On Thu, 4 Oct 2001, Simon Lyall wrote:
Even better would be if the RIRs would divvy up the world in 10 - 20 regions, and allocate a /8 - /10 to each.
I'm afraid that doesn't work. It's great when there is exactly one provider and nobody multihomes. As soon as people start multihoming then they have to start announcing smaller prefixes everywhere.
Only when multihomers routinely connect to networks that only interconnect outside the region. In other words: as long as there is at least one widely-used interconnect point in the region, this should not be a problem. (There are some (rare, IMHO) failure modes that are not fatal with current practice that are in this scenario, though.) 10 to 20 regions means about three regions to a continent. That's not too unreasonable.

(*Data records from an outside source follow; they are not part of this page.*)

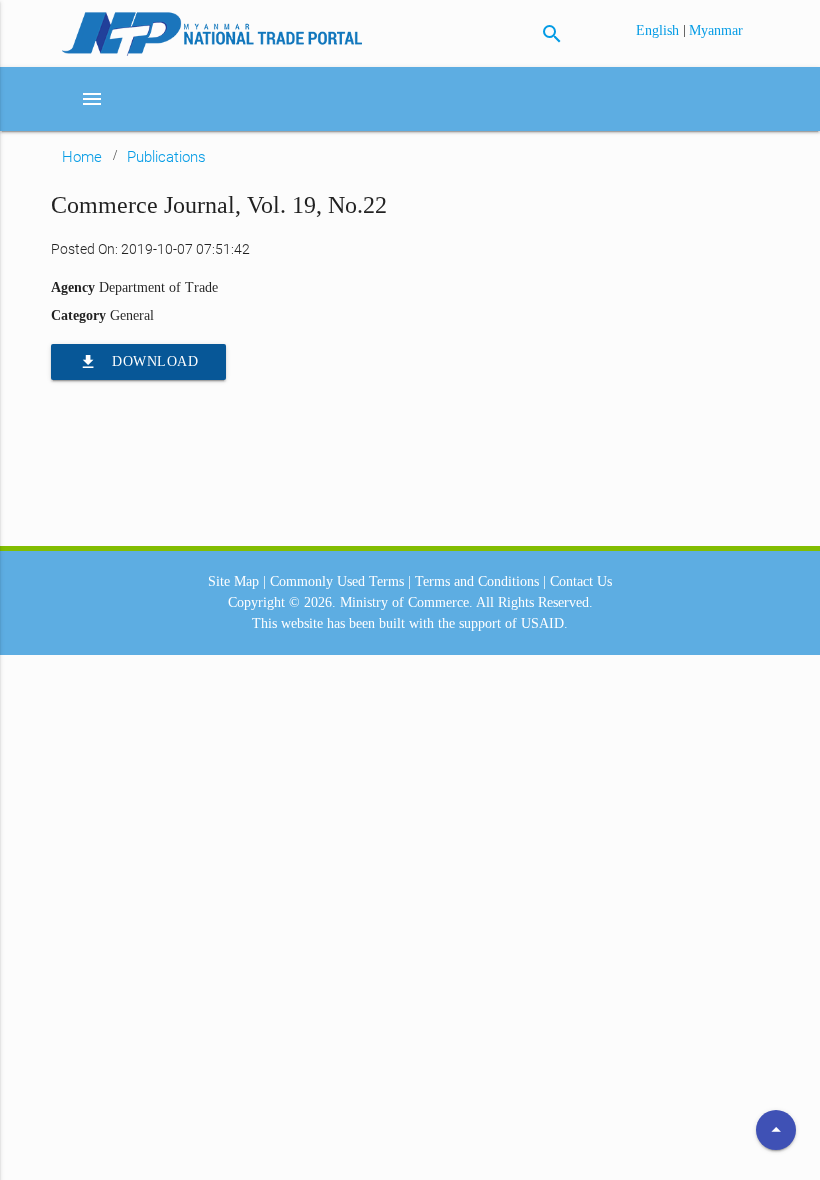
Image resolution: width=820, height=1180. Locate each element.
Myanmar (716, 30)
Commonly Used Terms (337, 581)
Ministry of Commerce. (406, 602)
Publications (166, 157)
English (659, 30)
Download (138, 362)
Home (82, 157)
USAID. (544, 623)
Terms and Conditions (477, 581)
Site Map (233, 581)
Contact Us (581, 581)
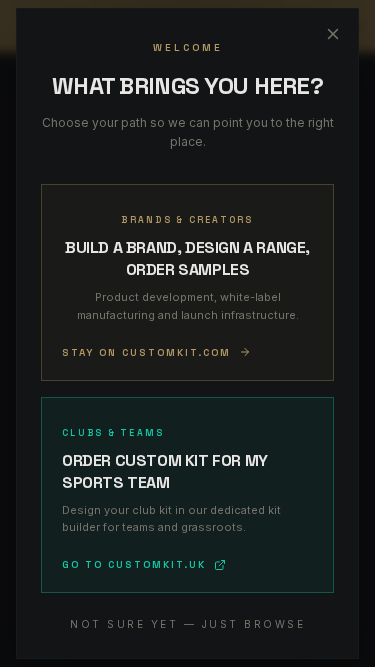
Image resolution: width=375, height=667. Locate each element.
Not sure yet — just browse (187, 624)
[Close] (333, 34)
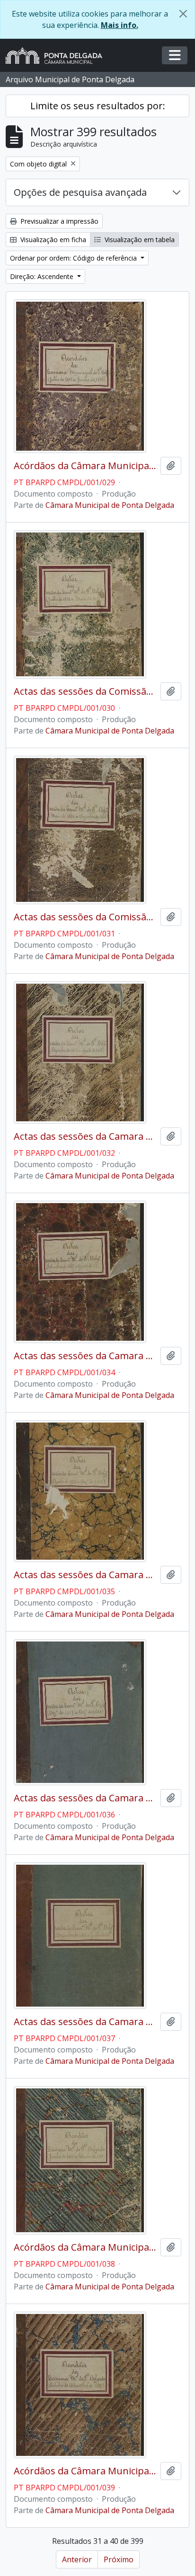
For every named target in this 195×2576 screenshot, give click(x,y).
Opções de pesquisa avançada (80, 192)
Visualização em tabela (139, 239)
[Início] (58, 56)
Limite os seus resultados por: (97, 105)
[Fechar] (183, 13)
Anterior (77, 2559)
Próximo (118, 2559)
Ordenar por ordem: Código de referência (74, 257)
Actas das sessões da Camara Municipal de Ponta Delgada (85, 1136)
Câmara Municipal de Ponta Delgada (109, 505)
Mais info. (119, 25)
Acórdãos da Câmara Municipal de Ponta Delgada (85, 466)
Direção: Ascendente (42, 276)
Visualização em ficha (52, 239)
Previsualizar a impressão (58, 221)
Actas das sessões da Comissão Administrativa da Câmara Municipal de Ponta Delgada (85, 691)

Sift things around for a few years and you have people in that region connecting to every possible backbone provider plus most of the 2nd tiers and misc other countries.

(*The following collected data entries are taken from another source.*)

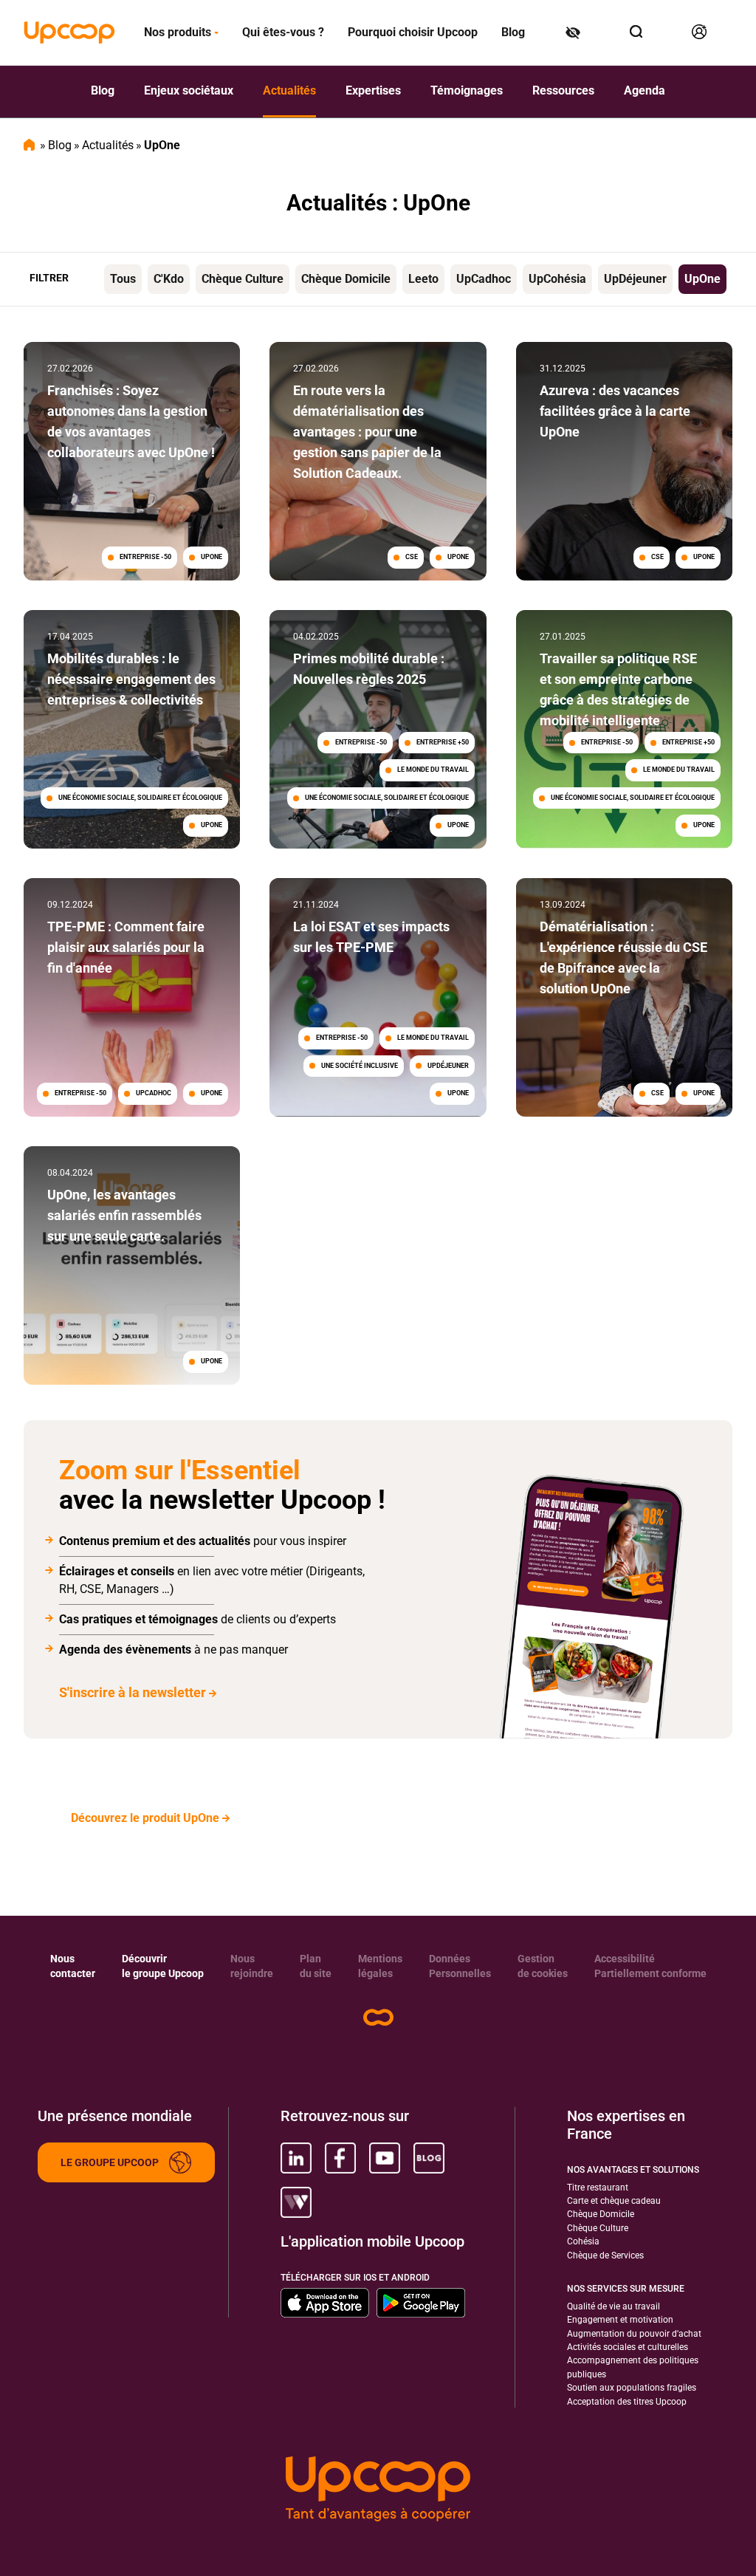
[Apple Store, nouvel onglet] (325, 2303)
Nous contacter (72, 1966)
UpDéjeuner (635, 279)
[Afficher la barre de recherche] (637, 32)
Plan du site (315, 1966)
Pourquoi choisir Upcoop (413, 32)
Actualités (289, 90)
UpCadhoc (483, 279)
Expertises (373, 90)
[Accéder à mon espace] (700, 32)
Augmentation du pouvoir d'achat (634, 2334)
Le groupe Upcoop (110, 2162)
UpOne (702, 279)
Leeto (423, 279)
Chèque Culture (243, 279)
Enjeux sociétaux (188, 90)
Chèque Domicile (346, 279)
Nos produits (177, 32)
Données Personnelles (460, 1966)
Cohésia (583, 2241)
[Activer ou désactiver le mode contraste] (574, 32)
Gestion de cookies (543, 1966)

But Asian/Australian networks tend to connect to the US west coast, European networks to the US east coast. And even if a relatively large number of exceptions exist, savings are possible.
Didn't we have this argument with 8+8 ?
I wasn't there... But the argument shouldn't be about how much this will help, but about how much it will hurt. I don't think it will hurt anyone, so even if there is just a chance that it will help, we should do it.